**INSTRUCTIONS FOR THE TASK**: Starting at the line that contains "The width and" and continuing through the end of the records, rewrite those lines with "Reactions" changed to "Notifications" and everything else left as is. Omit the pictures from your answer.

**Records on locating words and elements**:
--- START ---

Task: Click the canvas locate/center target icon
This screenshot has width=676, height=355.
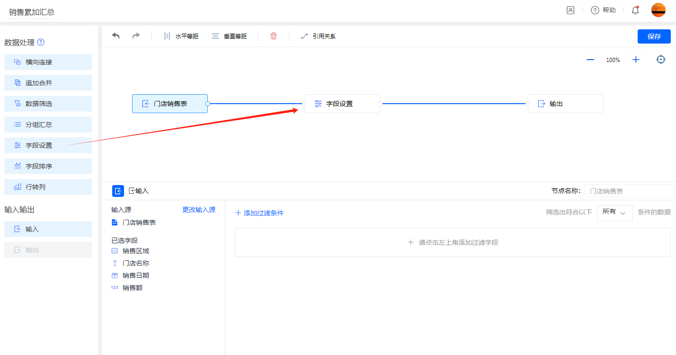Action: click(x=661, y=60)
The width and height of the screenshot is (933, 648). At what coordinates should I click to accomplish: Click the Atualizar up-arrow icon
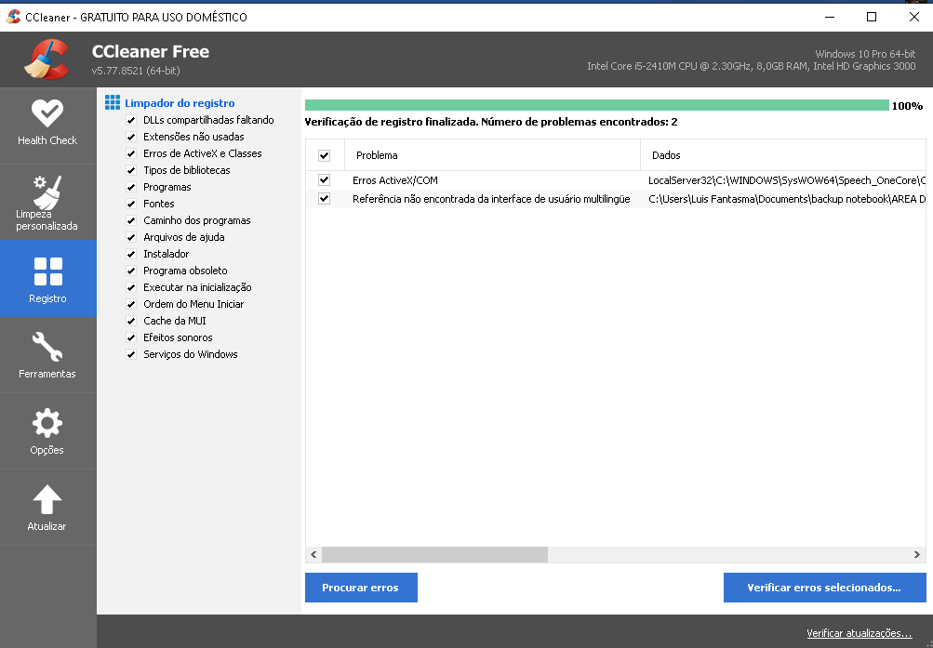pos(47,500)
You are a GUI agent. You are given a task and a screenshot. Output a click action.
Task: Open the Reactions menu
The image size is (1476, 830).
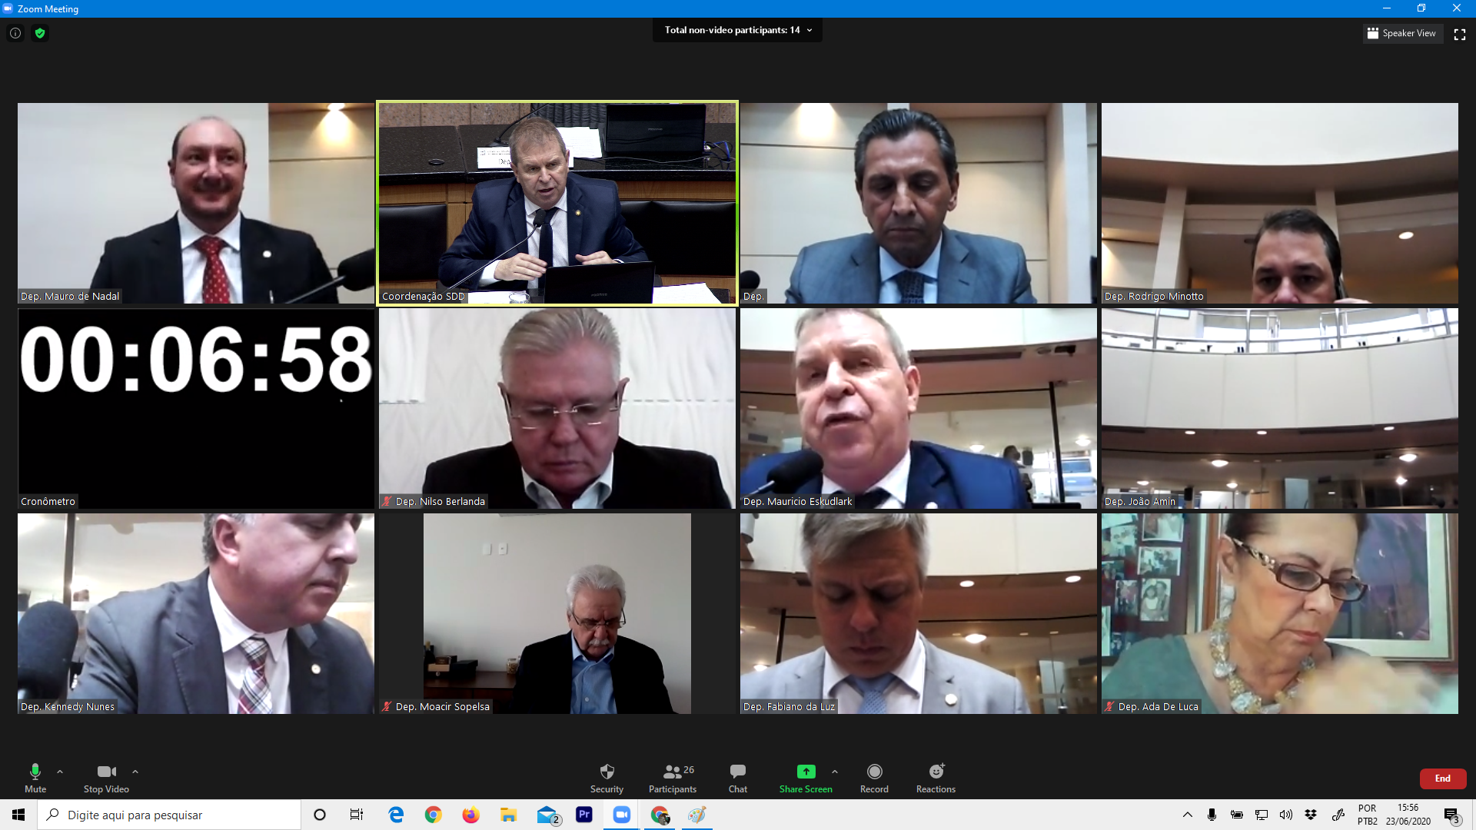click(936, 778)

--- END ---

**RESULT OF THE TASK**:
The width and height of the screenshot is (933, 648). At what coordinates should I click to accomplish: Click the Atualizar up-arrow icon
pos(47,500)
You are a GUI agent. You are given a task and a screenshot. Output a click action.
Task: Open the Notifications menu
The image size is (1476, 830).
click(936, 778)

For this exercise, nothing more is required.